Blogpost

02.05.2018

Technologies

Coding Continuous Delivery — Performance optimization for the Jenkins Pipeline

If you’ve ever used a conventional CI tool to set up a Continuous Delivery pipeline by chaining individual jobs without any direct pipeline support, then you’ll know just how complicated this can get. In this article series, we’ll explain how a pipeline can be defined as code in a central location using the Jenkins pipeline plugin.
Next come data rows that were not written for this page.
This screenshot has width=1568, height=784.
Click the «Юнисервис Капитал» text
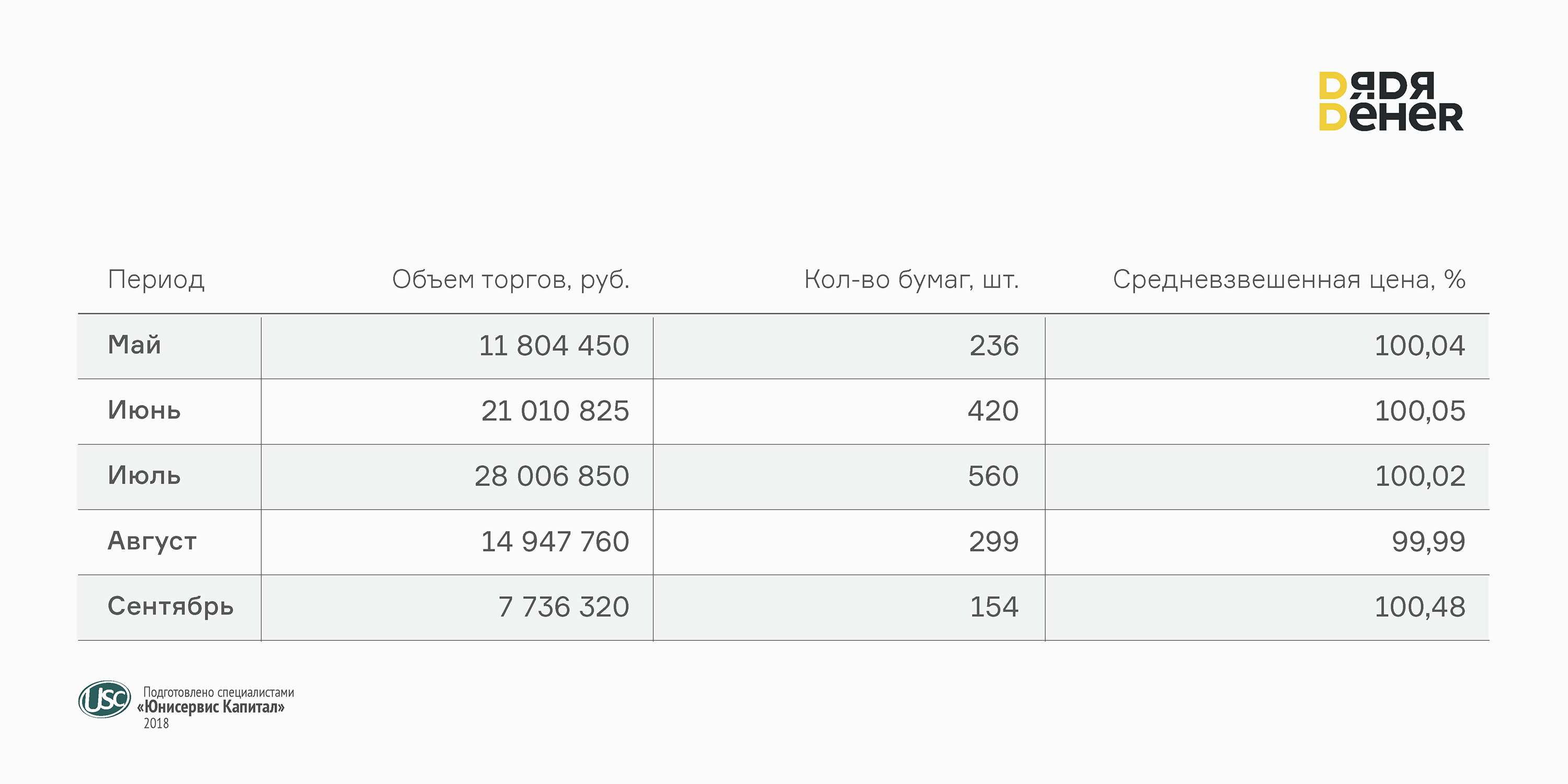(211, 707)
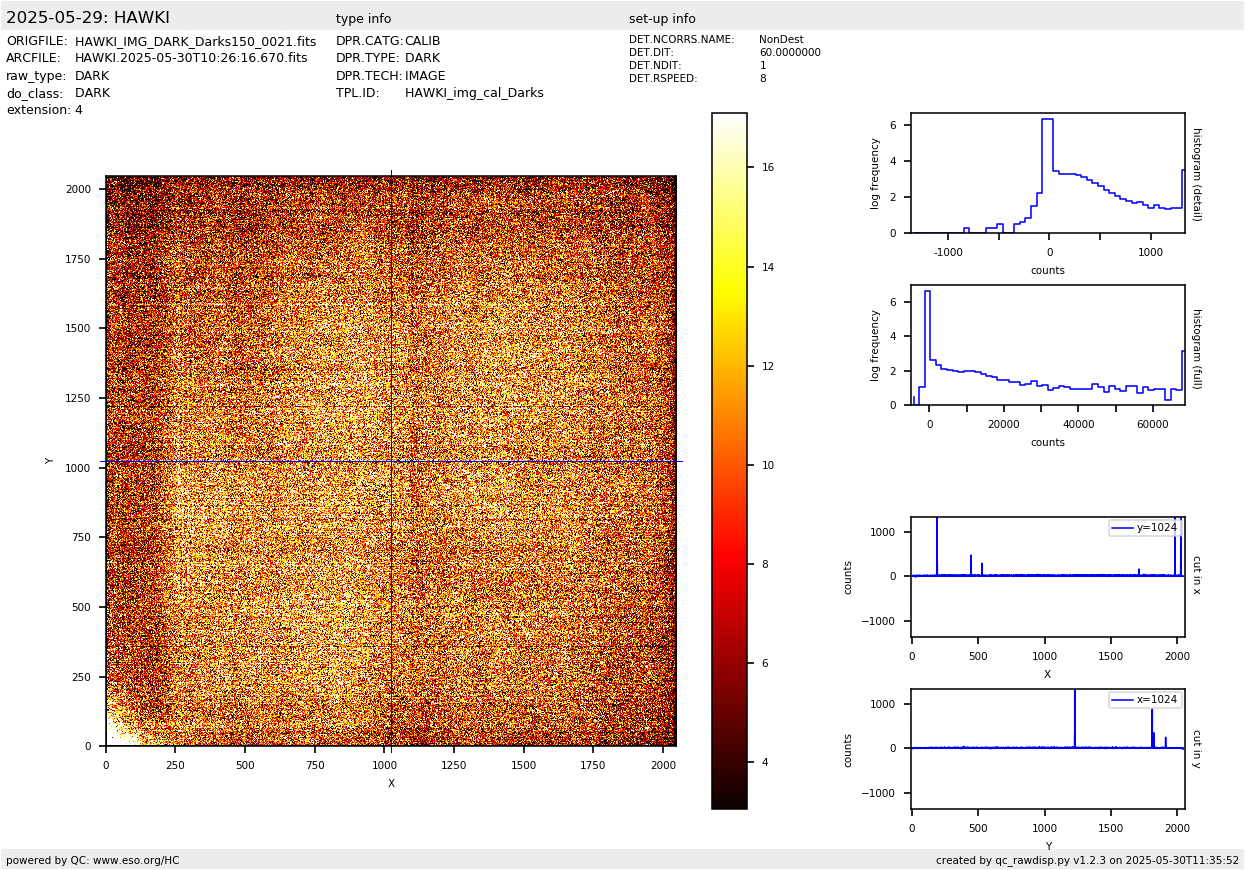
Task: Click the DET.DIT value 60.0000000
Action: click(789, 53)
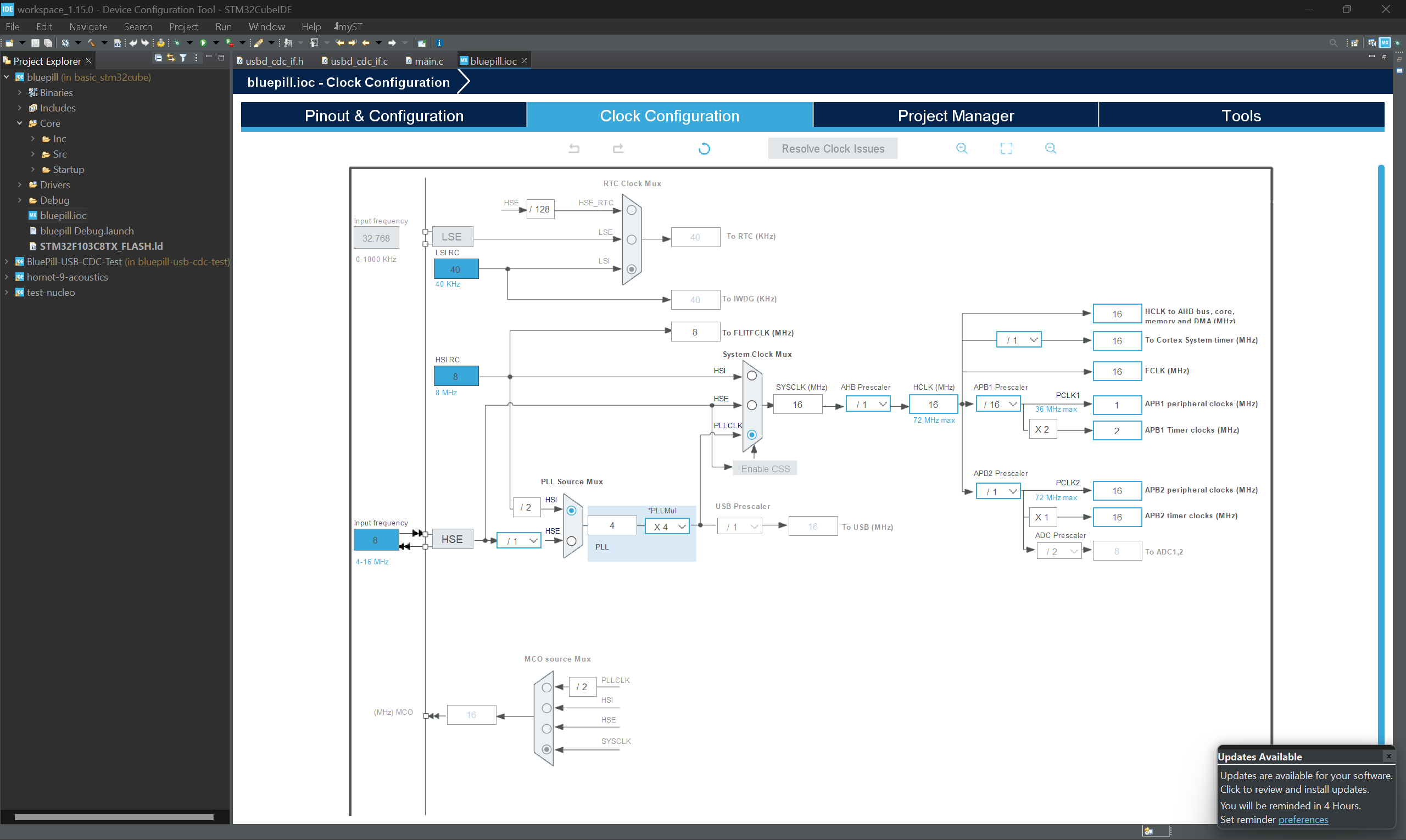Start debugging with the bug icon

point(177,43)
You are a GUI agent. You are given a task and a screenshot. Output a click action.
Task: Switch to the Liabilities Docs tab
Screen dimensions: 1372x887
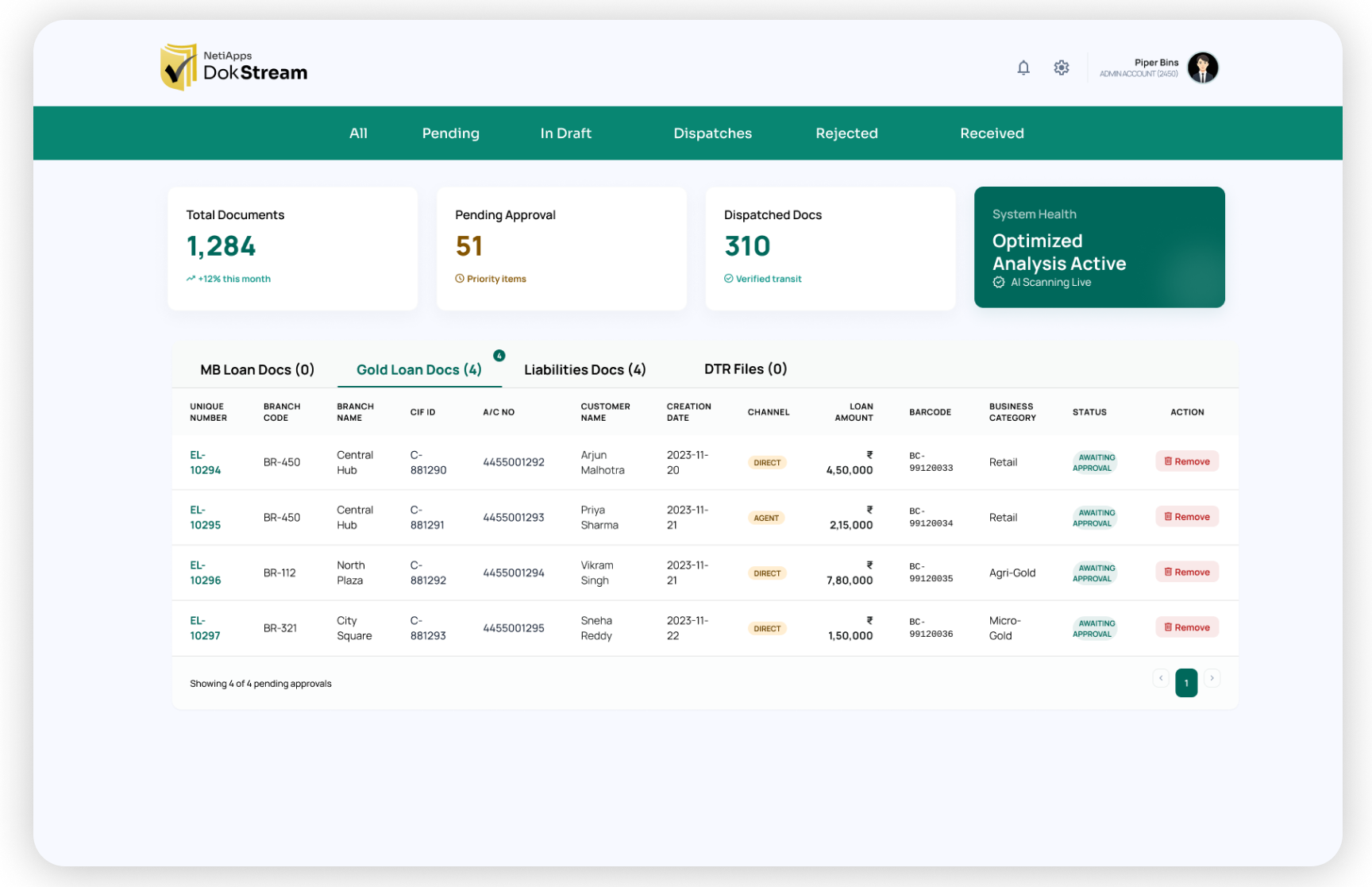coord(585,369)
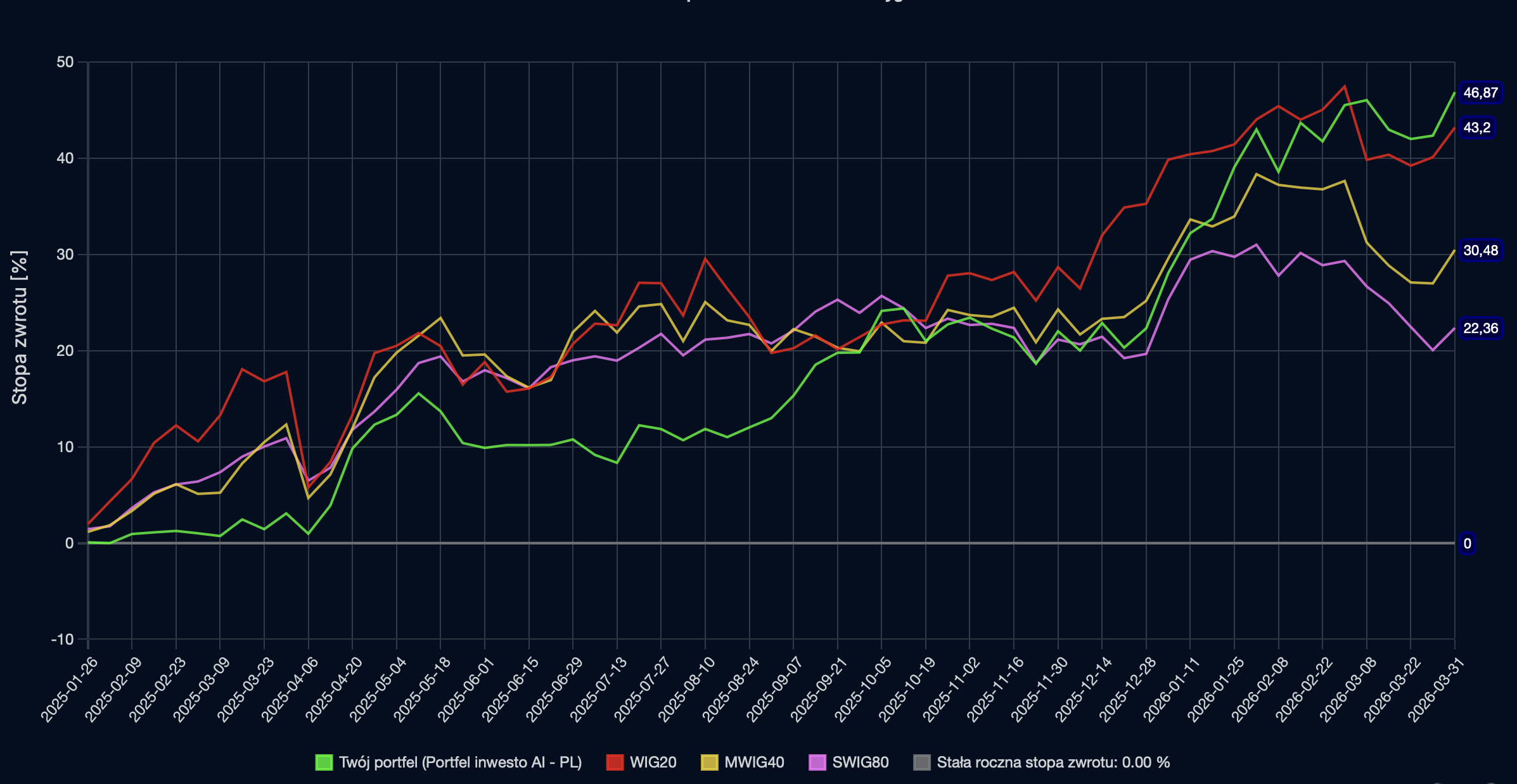Toggle the WIG20 legend text label
The width and height of the screenshot is (1517, 784).
click(x=653, y=762)
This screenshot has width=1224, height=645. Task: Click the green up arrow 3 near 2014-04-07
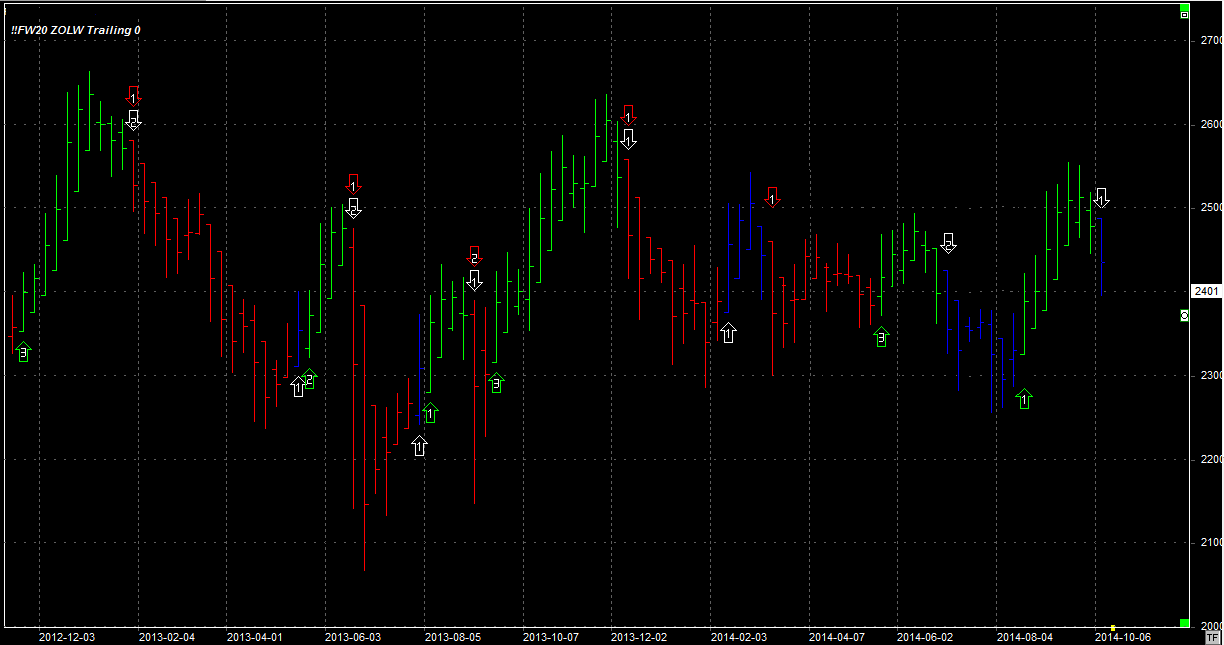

In the first part of this article series, we’ll take a look at the basics and share some practical tips for getting started.

After the first part of this article series (see part 1), describes the basic terms and a first Jenkins Pipeline, this part shows how you can get faster feedback by accelerating pipelines using parallelization and nightly builds.

In the following, the pipeline examples from the first article will be successively expanded to demonstrate the features of the Pipeline. In so doing, the changes will be presented in both declarative and scripted syntax. The current status of each extension can be followed and tried out on GitHub (see Jenkinsfile). Beneath the number stated in the title for each section, there is a branch in both declarative and scripted form that shows the full example. The result of the builds for each branch can also be seen directly on our Jenkins instance (see Jenkinsfile). As in the first part, the features of the Jenkins Pipeline plugin will be shown using a typical Java project. The kitchensink quickstart from WildFly is a useful example here as well. Since this article builds upon the examples from the first article, the numbering continues from the first part, in which five examples were shown with a simple Pipeline, own steps, stages, error handling, and properties/archiving. Thus, parallelization is the sixth example.

Parallelization (6)

Thanks to the parallel step, it is very easy to run steps or stages in parallel, thereby shortening the overall execution time of the Pipeline. The simplest solution is to execute the steps in parallel on a node. However, it should be kept in mind that the concurrent processes are executed in the same directory and can influence each other in unexpected ways. For example, two Maven builds running in parallel would delete the same target directory in the clean phase, likely causing a build to fail. Alternatively, multiple nodes can be used for parallelization by allocating multiple Jenkins build executors. This, however, causes a great deal more overhead as the workspace must be created again on each node, meaning a Git clone, Maven dependencies may have to be loaded, etc. Therefore, parallelization within a node is the first choice in most cases. Here is a small practical anecdote to provide motivation for parallelization: For a smaller project (approx. 10 KLOC) with higher test coverage (approx. 80%), the build time was reduced from 11 to 8 minutes by running the unit and integration test stages in parallel. Moreover, the original sequential deployment of two artifacts could be shortened from 4 to 2.5 minutes through parallelization. It is therefore worthwhile to keep the parallel step in the back of your mind to gain faster feedback without much effort.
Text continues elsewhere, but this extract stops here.